Start of Extracted data

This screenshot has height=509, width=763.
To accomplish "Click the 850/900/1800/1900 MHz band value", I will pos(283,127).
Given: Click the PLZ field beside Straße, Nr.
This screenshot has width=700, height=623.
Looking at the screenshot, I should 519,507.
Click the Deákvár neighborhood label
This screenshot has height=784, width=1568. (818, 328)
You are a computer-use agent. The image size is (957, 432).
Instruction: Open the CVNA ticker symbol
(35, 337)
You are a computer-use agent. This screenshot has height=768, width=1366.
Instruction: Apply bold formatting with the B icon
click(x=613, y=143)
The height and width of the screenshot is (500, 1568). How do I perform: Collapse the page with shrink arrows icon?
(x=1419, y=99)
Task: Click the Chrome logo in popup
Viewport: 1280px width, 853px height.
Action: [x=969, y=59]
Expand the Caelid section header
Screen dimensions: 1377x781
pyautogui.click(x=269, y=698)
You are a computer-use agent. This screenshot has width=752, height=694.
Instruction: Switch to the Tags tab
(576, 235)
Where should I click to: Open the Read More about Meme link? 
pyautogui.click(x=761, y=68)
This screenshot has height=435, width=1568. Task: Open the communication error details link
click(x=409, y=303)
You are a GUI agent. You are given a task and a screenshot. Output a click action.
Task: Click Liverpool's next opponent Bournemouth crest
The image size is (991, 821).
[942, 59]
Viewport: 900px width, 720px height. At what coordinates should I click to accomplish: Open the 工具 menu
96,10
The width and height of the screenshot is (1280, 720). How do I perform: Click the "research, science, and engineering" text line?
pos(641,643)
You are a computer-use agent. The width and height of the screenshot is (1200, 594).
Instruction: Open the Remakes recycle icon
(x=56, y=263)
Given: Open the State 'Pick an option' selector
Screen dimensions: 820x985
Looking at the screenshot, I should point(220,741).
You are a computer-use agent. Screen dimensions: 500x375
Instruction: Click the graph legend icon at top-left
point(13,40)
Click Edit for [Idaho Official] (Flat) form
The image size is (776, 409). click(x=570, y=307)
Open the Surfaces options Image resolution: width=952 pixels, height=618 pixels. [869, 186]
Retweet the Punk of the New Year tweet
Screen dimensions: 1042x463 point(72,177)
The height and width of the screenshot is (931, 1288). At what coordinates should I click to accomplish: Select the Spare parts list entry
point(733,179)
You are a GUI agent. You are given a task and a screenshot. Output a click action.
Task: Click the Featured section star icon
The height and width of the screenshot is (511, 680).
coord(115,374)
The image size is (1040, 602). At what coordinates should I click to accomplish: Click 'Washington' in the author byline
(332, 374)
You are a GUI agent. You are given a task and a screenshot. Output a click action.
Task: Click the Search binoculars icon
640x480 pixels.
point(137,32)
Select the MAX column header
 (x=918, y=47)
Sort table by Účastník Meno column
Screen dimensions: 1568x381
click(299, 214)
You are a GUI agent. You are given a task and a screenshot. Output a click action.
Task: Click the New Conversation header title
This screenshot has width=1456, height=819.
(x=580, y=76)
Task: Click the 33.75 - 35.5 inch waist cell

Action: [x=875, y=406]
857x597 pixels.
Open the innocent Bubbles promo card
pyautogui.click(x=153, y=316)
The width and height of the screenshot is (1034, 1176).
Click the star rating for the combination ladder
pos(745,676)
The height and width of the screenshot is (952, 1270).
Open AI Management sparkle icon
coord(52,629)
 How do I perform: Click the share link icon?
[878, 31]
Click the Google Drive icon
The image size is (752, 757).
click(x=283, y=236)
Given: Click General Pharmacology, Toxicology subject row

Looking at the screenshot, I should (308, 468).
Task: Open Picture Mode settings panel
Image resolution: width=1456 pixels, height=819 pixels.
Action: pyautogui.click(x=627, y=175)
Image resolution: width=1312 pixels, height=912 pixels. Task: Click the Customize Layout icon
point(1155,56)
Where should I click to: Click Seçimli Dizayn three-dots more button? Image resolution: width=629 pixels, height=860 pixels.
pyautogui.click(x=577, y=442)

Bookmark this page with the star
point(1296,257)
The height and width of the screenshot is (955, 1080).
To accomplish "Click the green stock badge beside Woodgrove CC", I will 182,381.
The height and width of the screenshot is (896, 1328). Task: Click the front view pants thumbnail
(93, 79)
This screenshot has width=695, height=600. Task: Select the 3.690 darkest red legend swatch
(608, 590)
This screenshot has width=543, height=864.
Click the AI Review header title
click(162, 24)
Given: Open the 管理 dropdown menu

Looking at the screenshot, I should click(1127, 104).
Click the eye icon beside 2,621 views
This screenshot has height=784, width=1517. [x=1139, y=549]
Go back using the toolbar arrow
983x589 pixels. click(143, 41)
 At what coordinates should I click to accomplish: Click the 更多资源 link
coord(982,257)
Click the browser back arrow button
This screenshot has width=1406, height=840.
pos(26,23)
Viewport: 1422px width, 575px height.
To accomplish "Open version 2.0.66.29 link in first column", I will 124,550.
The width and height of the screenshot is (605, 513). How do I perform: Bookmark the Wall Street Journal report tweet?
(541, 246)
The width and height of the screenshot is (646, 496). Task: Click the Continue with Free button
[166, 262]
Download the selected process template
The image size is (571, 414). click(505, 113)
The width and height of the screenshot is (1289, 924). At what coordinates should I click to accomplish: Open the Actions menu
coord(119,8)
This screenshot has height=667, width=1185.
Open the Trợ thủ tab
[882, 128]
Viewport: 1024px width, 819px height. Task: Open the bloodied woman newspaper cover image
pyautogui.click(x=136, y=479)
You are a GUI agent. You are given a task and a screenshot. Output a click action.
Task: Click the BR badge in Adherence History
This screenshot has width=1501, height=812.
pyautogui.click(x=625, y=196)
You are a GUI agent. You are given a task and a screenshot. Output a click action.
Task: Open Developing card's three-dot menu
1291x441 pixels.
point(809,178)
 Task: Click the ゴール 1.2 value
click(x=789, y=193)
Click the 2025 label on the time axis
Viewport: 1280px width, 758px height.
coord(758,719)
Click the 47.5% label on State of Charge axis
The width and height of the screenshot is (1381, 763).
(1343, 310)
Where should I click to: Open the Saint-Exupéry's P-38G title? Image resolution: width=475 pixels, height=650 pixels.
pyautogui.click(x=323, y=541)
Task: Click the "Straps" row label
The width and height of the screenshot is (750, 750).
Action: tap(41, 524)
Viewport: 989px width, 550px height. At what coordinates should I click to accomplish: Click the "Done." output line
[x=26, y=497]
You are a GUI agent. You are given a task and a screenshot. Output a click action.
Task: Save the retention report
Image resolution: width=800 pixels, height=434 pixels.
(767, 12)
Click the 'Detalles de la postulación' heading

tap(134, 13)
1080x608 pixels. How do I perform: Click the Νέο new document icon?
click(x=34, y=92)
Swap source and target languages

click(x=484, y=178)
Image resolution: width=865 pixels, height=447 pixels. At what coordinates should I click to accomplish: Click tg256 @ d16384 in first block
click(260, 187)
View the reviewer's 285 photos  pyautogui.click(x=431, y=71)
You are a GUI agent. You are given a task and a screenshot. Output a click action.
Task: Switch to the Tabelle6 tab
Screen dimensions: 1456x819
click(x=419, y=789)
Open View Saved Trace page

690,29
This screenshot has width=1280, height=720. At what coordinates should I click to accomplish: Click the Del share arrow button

End of Extracted data

- [What you need to do] From the data above, copy every line where "will" appears.

- [Response below]
To accomplish "Click the 850/900/1800/1900 MHz band value", I will pos(283,127).
To accomplish "Click the green stock badge beside Woodgrove CC", I will 182,381.
To accomplish "Open version 2.0.66.29 link in first column", I will 124,550.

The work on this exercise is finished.